Sono molte le possibili applicazioni dell’economia circolare in Liguria, prima fra tutte quella relativa al ciclo dei rifiuti. Attraverso di essa – investendo in ambito tecnologico per modernizzare gli impianti e metterli a norma – la gestione dei rifiuti potrà essere per sempre sottratta alle ecomafie visto che, secondo il report 2018  di Coldiretti, il business criminale collegato allo smaltimento  illegale dei rifiuti ammontava in quell’anno addirittura a 21,8  miliardi di euro sul territorio nazionale!)*. Il sistema virtuoso dell’economia circolare porterebbe alla creazione di maggiori posti di lavoro e a un miglioramento sostanziale delle condizioni di salute e di vita di tutti i cittadini, per non parlare di tutti coloro che  vivono nei pressi degli impianti e che da anni subiscono danni  importanti alla salute e criticità.

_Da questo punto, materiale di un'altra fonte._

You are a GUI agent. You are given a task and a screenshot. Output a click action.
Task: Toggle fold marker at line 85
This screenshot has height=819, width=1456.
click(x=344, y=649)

I rifiuti non devono più essere considerati un problema per la comunità, sia in termini ambientali che economici, con l’economia  circolare i rifiuti diventano risorsa per tutti: a condizione che la  loro gestione sia affrontata secondo i principi delle 5 R dell’economia circolare:
• Ridurre
• Riutilizzare
• Riparare
• Riprogettare
• Riciclare
Abbiamo un solo pianeta: dobbiamo imparare a rispettarlo» – afferma Alice Salvatore, presidente Movimento ilBuonsenso.